Он посмотрел на меня с некоторым, я бы сказала, уважением. Хотя я надеялась, что мы перестанем общаться по-китайски и перейдем обратно на английский, я чувствовала, что от моего умения свободно говорить на двух языках зависит что-то важное, только я не знала что. Поэтому нужно было создать впечатление беглости.
Он спросил, откуда родом моя семья, из какой части Китая.
– Фучжоу. Я там родилась.
– А, в провинции Фуцзянь, – он понимающе кивнул.

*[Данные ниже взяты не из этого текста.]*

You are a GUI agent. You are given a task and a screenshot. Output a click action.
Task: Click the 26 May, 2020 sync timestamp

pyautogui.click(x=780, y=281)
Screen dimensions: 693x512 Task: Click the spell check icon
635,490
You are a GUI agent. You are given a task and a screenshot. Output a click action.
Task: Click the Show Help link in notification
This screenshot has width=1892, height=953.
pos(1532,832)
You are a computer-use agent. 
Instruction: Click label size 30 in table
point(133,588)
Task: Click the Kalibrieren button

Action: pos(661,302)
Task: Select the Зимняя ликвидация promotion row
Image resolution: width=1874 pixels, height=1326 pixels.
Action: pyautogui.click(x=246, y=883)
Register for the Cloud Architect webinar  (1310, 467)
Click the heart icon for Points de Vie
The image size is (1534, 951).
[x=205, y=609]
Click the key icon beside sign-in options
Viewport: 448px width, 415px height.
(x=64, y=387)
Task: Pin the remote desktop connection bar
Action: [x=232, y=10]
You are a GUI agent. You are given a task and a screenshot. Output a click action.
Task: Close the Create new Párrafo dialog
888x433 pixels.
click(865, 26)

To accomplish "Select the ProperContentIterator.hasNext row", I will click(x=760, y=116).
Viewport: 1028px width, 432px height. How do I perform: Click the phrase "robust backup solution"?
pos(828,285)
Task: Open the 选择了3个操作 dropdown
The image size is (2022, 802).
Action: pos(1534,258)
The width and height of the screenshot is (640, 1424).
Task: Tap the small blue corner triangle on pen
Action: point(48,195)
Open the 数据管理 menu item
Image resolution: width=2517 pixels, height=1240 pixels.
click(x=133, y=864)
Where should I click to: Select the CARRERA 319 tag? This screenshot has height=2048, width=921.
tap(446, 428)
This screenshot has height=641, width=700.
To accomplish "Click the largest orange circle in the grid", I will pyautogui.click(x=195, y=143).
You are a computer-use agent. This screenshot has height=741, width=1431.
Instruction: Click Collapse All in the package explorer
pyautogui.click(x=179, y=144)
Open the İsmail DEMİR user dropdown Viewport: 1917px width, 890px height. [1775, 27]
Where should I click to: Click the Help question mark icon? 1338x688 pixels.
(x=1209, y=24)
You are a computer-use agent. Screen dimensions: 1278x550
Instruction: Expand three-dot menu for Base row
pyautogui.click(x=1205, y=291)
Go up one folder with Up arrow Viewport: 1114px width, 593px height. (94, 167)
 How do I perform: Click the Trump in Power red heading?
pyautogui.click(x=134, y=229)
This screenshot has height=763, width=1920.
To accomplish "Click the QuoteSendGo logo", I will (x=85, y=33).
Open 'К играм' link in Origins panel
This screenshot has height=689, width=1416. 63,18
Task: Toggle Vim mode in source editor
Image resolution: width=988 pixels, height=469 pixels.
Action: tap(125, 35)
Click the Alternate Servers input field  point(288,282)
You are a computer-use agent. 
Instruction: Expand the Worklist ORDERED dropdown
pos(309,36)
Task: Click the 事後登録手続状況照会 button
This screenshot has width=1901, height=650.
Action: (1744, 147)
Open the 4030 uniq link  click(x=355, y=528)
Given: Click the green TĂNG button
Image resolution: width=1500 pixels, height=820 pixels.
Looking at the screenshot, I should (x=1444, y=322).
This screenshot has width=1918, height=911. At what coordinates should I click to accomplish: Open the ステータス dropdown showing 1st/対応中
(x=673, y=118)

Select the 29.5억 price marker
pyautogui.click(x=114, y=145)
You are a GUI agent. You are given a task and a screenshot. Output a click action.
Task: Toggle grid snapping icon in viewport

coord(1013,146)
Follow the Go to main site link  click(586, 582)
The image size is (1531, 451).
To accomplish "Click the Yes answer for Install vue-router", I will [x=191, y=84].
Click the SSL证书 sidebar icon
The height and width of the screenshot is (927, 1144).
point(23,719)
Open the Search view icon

Я посмотрела на Балтазара с беспокойством. В Китае провинции образуют своего рода иерархию, и с каждой связаны свои стереотипы, прямо как с разными районами Нью-Йорка связаны разные культурные предрассудки. Балтазар, вероятно, был не в восторге. Я знала о Фуцзяне только основные вещи, которые можно прочесть и в энциклопедии: провинции расположена прямо через пролив от мятежного Тайваня; исторически она была отделена от остального материкового Китая горной цепью. Учитывая, что местные жители издавна были мореходами, неудивительно, что большинство китайских иммигрантов в мире – уроженцы Фуцзяня. Они уезжают в другие страны, заводят там детей, принимают гражданство, а деньги посылают домой своим семьям, чтобы они строили говнокоттеджи для старшего поколения. Фуцзяньский – аномалия среди китайских диалектов.